Your instructions:
Report how many lines below include "product", giving the figure alone.

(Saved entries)
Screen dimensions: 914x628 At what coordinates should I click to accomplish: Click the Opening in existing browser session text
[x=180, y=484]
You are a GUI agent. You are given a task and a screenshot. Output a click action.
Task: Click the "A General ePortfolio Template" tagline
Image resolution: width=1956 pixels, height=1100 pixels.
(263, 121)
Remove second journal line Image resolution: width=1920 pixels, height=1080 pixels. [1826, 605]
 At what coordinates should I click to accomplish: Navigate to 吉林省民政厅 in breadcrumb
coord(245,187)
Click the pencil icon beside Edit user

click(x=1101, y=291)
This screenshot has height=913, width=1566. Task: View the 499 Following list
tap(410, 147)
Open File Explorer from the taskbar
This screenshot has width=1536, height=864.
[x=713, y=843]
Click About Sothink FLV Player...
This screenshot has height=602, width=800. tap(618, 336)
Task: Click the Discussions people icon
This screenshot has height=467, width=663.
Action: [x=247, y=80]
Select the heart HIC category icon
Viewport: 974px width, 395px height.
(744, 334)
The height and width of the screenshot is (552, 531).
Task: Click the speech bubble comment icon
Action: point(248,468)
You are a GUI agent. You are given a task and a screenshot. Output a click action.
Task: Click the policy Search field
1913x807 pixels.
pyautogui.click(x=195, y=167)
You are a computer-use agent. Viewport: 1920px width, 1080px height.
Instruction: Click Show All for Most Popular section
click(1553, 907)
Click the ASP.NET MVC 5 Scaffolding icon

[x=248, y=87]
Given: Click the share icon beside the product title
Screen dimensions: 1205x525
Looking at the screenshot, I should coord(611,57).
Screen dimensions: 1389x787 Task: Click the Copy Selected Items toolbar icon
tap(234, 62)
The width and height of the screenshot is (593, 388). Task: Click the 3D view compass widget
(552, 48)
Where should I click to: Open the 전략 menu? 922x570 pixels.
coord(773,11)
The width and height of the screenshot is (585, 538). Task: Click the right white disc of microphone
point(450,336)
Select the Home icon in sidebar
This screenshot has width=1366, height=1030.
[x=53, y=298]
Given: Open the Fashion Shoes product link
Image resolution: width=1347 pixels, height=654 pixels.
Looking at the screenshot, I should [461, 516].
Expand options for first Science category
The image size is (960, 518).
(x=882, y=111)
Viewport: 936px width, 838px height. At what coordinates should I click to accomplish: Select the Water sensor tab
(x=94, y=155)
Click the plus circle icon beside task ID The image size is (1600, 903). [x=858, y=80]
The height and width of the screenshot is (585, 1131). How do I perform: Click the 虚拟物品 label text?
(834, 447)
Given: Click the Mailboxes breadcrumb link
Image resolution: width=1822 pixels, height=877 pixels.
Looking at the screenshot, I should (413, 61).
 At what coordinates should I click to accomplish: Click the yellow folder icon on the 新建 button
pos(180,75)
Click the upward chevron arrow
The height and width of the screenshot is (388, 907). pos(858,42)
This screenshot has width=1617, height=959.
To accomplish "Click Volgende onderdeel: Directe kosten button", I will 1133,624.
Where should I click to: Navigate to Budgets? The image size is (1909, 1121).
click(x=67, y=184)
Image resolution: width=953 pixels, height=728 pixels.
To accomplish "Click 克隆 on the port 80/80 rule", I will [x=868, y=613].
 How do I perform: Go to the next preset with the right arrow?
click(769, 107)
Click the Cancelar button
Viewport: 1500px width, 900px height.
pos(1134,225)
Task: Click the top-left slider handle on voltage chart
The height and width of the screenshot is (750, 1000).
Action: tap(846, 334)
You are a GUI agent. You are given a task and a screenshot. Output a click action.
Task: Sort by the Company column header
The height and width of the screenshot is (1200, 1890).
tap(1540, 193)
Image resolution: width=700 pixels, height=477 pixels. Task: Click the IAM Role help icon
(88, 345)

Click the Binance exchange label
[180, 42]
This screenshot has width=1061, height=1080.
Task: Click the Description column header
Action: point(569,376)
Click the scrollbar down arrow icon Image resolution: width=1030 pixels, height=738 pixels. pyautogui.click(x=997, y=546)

Output below:
2